The vast majority of directors are re-elected and continue serving, in other words. Some directors serve on boards for up to 20 or 25 years. About a year ago, I counted 30 directors who served on Canada’s five bank boards for more than nine years. Nine years is the upper limit for independence now in the UK.

A board does not have the power to remove another director, even if that director is performing poorly. If the director digs in and refuses to step down, that director must be replaced at the annual meeting. It is rare for shareholders to remove a director at the meeting if he or she is renominated. Only 106 directors were dismissed out of a total universe of some 50,000 directors in 2009, according to Audit Analytics.

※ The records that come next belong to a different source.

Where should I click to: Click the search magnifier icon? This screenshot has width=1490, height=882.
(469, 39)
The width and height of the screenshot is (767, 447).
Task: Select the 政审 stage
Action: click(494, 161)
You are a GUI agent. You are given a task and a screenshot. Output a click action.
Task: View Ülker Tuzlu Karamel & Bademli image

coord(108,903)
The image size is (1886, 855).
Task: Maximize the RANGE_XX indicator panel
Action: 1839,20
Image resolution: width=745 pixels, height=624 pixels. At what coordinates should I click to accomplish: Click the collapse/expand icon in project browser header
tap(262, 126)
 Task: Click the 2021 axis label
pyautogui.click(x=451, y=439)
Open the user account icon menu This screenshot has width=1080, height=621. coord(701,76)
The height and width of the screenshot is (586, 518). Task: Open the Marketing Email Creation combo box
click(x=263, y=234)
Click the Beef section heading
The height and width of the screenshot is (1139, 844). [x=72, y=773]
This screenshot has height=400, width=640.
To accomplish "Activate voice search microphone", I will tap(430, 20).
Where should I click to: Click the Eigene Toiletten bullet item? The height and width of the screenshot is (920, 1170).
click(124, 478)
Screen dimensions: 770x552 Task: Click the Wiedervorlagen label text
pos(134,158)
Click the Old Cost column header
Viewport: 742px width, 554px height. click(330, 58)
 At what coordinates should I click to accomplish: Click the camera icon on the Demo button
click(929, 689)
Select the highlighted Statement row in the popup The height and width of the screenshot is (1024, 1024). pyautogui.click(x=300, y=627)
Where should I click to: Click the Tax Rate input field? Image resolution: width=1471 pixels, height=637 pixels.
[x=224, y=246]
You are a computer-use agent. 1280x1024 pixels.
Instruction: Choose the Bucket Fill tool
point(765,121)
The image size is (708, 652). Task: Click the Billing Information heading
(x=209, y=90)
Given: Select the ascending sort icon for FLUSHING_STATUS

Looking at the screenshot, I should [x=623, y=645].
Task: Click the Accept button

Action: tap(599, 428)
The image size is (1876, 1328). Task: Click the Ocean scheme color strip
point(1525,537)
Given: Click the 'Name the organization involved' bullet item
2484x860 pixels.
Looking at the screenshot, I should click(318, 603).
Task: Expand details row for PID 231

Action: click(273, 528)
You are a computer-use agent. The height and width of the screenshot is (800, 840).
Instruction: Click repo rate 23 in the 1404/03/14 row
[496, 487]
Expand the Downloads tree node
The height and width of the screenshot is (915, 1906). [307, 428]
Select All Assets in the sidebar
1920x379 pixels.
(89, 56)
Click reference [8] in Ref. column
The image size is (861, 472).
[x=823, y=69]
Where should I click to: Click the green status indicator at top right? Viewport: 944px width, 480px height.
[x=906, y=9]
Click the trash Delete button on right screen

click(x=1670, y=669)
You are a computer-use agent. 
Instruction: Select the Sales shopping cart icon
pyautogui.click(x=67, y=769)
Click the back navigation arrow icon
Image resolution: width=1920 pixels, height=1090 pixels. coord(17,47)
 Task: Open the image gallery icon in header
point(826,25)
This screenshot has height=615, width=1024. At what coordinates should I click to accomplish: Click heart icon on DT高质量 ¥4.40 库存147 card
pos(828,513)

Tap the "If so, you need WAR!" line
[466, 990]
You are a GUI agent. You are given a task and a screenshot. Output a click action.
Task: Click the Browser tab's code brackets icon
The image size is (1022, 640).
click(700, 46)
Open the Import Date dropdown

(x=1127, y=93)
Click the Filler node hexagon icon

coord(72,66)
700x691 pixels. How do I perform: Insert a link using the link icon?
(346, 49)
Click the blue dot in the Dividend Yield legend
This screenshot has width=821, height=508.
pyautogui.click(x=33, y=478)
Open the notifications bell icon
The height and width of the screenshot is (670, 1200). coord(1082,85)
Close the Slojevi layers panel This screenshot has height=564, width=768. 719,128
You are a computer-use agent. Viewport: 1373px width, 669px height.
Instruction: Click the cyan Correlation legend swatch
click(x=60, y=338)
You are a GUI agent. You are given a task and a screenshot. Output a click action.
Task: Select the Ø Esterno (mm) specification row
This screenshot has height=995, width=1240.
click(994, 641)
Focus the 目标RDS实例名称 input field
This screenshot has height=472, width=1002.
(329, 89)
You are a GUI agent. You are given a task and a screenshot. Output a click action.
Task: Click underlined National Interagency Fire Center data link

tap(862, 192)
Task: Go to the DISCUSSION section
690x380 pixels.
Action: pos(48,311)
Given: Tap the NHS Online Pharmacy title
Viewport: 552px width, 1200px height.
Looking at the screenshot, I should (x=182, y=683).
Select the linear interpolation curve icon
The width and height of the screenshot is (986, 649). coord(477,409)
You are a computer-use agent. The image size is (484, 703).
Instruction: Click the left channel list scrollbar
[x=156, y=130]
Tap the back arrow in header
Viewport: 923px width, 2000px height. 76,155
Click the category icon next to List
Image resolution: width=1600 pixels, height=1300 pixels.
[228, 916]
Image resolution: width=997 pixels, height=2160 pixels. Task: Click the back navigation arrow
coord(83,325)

Shareholders have limited rights to propose or remove directors. A special resolution is needed, if shareholders can demonstrate cause, to remove a director, for example. HP, Yahoo, RIM, Chesapeake Energy and Bank of America—which have lost a combined $353 billion of shareholder value—are good recent examples of the difficulty of director removal.

The effect of the above entrenchment mechanisms is that shareholders are essentially shut out of the corporate governance process. They can neither propose nor remove directors without great difficulty and expense. This is a structural and systemic problem with governance—yet it can be easily remedied.

Reform can proceed on a number of fronts and on a number of levels. First, companies should begin by giving shareholders a greater say through, at a minimum, majority voting and not having staggered boards. Approximately half of public companies have staggered boards, which may insulate or entrench management. Each director should come up for election each year and be required to obtain a majority of all votes cast to continue on.

Second, performance of directors should be much more public so shareholders can make a more informed decision when they vote. The UK is the best here (disclosure of director performance) but much more can be done, in the U.S. and Canada for example.

Third, a tenure limit of 10-12 years at the long end makes sense. The UK, Hong Kong and Singapore have a nine-year limit. There should be an outer limit as this would help turnover, diversity and limit entrenchment. Ten years is a good number to retain institutional memory but not have a lifetime appointment. The Ontario Securities Commission (OSC) in Canada should give serious consideration to the effect of prolonged tenure on independence.

Fourth, the nominating committee should link the tenure of directors to the peer review. Canada started peer review of directors in 2005 and was one of the leaders here. Now other countries are following but the next step is linking the results of the peer review to continued tenure. Boards know who the nonperformers are but they should receive guidance from the OSC that it is good to link peer review to renomination. The OSC should also consider this, as it would address nonperformance. Also, the board knows the board best.

Finally, retirement age, if needed, could be set at 72 to 75, as the population is growing older (though boards may not need retirement ages if they have all of the above). And the research doesn’t support equating age and effectiveness. You can be 63 and ineffective and 74 and very effective.

So, greater performance information, majority voting, no staggered boards, a greater say by shareholders, a tenure upper limit of 10 years and linking renomination to peer review, are all practices that would enhance governance transparency, quality and accountability.